Manoel Theatre enters second phase of restoration
Restoration work on the proscenium arch of the Manoel Theatre and on boxes on the left hand side of the theatre starts today. At a brief ceremony that inaugurated the second phase of the theatre's restoration yesterday evening, Manoel Theatre chairman...
Restoration work on the proscenium arch of the Manoel Theatre and on boxes on the left hand side of the theatre starts today.
At a brief ceremony that inaugurated the second phase of the theatre's restoration yesterday evening, Manoel Theatre chairman Wilfred Kenely said that Sante Guido and his team of restorers, who had been entrusted with the first phase of restoration that ended before the start of the theatrical season last September, will also be responsible for the second phase.
Mr Kenely said that like last year, restoration work was this year starting just a few days after the last performance of the season. He said 49,000 people had visited the theatre since the first phase of restoration was completed last September. Apart from theatre audiences in the evening, many people including tourists had viewed the Manoel in the morning.
Thanking the sponsors who were acting as patrons and who were therefore making the restoration of the theatre possible, Mr Kenely said that a lift will be installed in the Manoel Theatre courtyard up to Sala Isouard while restoration works are carried out inside the theatre. He said the lift was being financed from public coffers and would be ready by September.
The government and the Manoel Theatre management were also carrying out a four-year upgrading plan that included the building of state-of-the-art rehearsal rooms behind the stage, together with new dressing rooms and other facilities, Mr Kenely said.
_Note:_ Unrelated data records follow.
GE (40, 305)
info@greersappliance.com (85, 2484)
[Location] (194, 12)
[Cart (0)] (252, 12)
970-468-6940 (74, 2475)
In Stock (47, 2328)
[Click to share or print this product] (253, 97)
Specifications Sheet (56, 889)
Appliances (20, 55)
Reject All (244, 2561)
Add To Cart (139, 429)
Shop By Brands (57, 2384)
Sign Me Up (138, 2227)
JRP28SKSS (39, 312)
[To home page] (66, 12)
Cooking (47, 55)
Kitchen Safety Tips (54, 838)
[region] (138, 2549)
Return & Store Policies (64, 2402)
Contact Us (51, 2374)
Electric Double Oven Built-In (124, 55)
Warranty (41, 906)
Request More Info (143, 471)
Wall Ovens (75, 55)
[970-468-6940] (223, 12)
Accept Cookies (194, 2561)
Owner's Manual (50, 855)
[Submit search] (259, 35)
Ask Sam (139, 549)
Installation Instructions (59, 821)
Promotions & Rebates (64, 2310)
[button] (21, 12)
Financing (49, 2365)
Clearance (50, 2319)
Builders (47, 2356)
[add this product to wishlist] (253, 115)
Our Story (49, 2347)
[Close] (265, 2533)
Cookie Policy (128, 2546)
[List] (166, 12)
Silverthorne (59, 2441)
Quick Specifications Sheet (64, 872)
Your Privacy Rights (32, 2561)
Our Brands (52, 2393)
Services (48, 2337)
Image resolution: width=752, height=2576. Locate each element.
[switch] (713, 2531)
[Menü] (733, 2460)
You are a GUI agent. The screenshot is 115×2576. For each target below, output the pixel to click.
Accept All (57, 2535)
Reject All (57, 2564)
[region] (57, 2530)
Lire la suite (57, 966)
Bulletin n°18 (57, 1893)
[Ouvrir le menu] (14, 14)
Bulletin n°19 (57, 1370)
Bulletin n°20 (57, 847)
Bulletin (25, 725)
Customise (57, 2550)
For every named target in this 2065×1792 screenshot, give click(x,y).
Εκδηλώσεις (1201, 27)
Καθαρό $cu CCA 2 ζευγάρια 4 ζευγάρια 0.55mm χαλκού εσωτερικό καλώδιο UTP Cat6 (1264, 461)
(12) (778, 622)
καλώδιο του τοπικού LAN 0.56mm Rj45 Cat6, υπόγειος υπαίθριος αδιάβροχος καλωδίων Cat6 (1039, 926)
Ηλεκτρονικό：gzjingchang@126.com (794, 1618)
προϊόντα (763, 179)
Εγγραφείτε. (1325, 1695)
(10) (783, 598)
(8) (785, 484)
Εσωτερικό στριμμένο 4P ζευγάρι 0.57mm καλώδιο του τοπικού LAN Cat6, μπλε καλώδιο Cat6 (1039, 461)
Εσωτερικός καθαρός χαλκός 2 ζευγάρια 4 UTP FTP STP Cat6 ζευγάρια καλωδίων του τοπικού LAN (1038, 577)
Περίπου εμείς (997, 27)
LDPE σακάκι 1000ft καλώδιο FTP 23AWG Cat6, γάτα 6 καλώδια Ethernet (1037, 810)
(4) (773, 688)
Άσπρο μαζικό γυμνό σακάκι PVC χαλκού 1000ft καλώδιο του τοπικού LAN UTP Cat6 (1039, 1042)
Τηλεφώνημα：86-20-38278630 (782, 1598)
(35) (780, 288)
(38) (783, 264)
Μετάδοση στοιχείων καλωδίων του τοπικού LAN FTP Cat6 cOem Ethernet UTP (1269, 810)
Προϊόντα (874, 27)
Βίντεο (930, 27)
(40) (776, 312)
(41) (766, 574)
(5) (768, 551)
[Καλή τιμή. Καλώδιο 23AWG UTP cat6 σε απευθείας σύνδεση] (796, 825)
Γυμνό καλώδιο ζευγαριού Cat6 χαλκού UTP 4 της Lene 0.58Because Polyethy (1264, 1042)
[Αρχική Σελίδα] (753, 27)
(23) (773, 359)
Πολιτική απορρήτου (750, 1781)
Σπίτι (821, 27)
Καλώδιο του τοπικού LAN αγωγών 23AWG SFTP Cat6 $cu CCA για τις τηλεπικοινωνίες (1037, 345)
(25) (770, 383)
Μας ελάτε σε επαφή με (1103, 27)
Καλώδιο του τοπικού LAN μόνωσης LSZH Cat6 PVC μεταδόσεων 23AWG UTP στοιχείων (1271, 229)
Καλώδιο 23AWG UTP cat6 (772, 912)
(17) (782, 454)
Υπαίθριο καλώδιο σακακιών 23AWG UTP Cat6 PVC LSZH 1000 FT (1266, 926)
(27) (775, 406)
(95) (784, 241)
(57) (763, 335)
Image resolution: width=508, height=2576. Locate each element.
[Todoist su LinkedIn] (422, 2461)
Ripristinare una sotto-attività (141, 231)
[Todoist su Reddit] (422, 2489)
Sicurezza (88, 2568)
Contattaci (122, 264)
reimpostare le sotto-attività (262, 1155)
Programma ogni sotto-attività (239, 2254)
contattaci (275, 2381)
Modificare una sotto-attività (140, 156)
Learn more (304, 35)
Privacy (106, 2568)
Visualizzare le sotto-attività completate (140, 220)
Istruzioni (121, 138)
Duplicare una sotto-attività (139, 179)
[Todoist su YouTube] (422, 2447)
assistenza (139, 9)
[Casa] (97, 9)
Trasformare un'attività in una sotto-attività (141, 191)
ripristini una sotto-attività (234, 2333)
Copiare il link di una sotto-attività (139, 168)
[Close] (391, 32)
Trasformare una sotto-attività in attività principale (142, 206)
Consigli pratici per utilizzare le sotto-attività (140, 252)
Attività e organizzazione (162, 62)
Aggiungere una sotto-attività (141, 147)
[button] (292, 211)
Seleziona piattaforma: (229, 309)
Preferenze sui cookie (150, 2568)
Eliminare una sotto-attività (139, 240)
Explaining what the restoration of the auditorium entailed, Prof. Guido said the restoration team will, as from today, start removing layers of pollution that had accumulated along the centuries, as well as the false gold that has been applied to the gilding in past interventions.
He said the intervention made last summer to restore the 45 frontispieces on the theatre boxes involved cleaning all the layers that had been applied along the years, to bring out the original colours of the 15 landscapes and the flowers painted on the panels.
"The original gilding on the wooden panels came out beautifully after the layers were removed," he said.
The frontispieces was dismantled and work was carried out in a laboratory. This time round, restoration work has to be done on site with the help of scaffolding that will be dismantled just before the start of the next theatrical season.
Prof. Guido said the blue paint applied between the boxes will not be removed even though it is not original. "It was applied to blend with the blue seats and the seats of the theatre and since this is not a full-blown restoration of the theatre, we decided to leave it untouched," he said.
The Malta International Airport is the main sponsor of the restoration, together with the Valletta Rehabilitation Project and Din l-Art Helwa through Computime.